Subsarcolemmal cAMP signals reported by CNG channels upon activation of distinct GsPCRs in ARVMs. CNG current (I_CNG) density from recombinant E583M (A) and C460W/E583M (B) CNGA2 channels was measured by the whole-cell patch-clamp technique in rat ventricular myocytes 24 h after isolation. Activation of β₁-AR was achieved by application of isoprenaline (ISO, 5 μmol/L) in the presence of the ICI 118551 (ICI, 1 μmol/L). Activation of β₂-AR was done by application of ISO (5 μmol/L) in combination with CGP 20712A (CGP, 1 μmol/L). Activation of Glu-R (C) and PGE₁-R (D) was done by application of glucagon (Glu, 1 μmol/L) and PGE₁ (1 μmol/L). Statistically significant differences are indicated as *, p<0.05; **, p<0.01 and ***, p<0.001.

Figure 4

PDE regulation of cAMP signals from β₁-AR and β₂-AR. A and C, Time course of I_CNG in ARVMs expressing C460W/E583M CNGA2. The cells were first superfused with control external Ringer and then challenged with the drugs during the periods indicated by the solid lines.

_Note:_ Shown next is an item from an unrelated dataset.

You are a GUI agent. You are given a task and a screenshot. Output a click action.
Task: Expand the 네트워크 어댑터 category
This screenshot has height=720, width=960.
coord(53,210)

B and D, Summary of the results obtained in a series of experiments as in A and C, respectively. Specific activation of β₁-AR and β₂-AR as in Fig. 1. Selective PDE3 inhibition by cilostamide (Cil, 1 μmol/L) or selective PDE4 inhibition by Ro 20-1724 (Ro, 10 μmol/L) strongly potentiated cAMP triggered by β₁-AR. Upon activation of β₂-AR, robust cAMP accumulation necessitated concomitant PDE3 and PDE4 blockade. Experiment was ended with application of 100 μmol/L L-85. .Statistically significant differences as in figure 3.

Figure 5

PDE regulation of cAMP signals from Glu-R and PGE₁-R. A and C, Time course of I_CNG in ARVMs expressing C460W/E583M CNGA2. B and D, Summary of the results obtained in a series of experiments as in A and C, respectively. A and B, Cil (1 μmol/L) exerted a transient potentiation of I_CNG previously enhanced by glucagon (Glu, 1 μmol/L), while Ro (10 μmol/L) exerted a major and sustained cAMP accumulation. C and D, The cAMP response to PGE₁ was revealed at the membrane by simultaneous blockade of PDE3 and PDE4 and further increased by application of IBMX. Statistically significant differences are indicated as *, p<0.05.

Figure 6

Regulation of I_Ca,L by β-AR and PDEs. A and C, Time course of I_Ca,L in ARVMs cultured for 24h. The cells were first superfused with control external Ringer and then challenged with the drugs during the periods indicated by the solid lines. ISO was used at 1 nmol/L in A and B, and at 5 μmol/L in C and D; all other drugs as in previous figures. B and D, Summary of the results obtained in a series of experiments as in A and C, respectively. Statistically significant differences indicated as in previous figures.

Figure 7

Regulation of I_Ca,L by Glu-R, PGE₁-R and PDEs. A and C, Time course of I_Ca,L in ARVMs cultured for 24h. Glucagon (Glu) was used at 1 nmol/L in A and B; all other drugs as in previous figures. B and D, Summary of the results obtained in a series of experiments as in A and C, respectively. Statistically significant differences indicated as in previous figures. NS, non significant.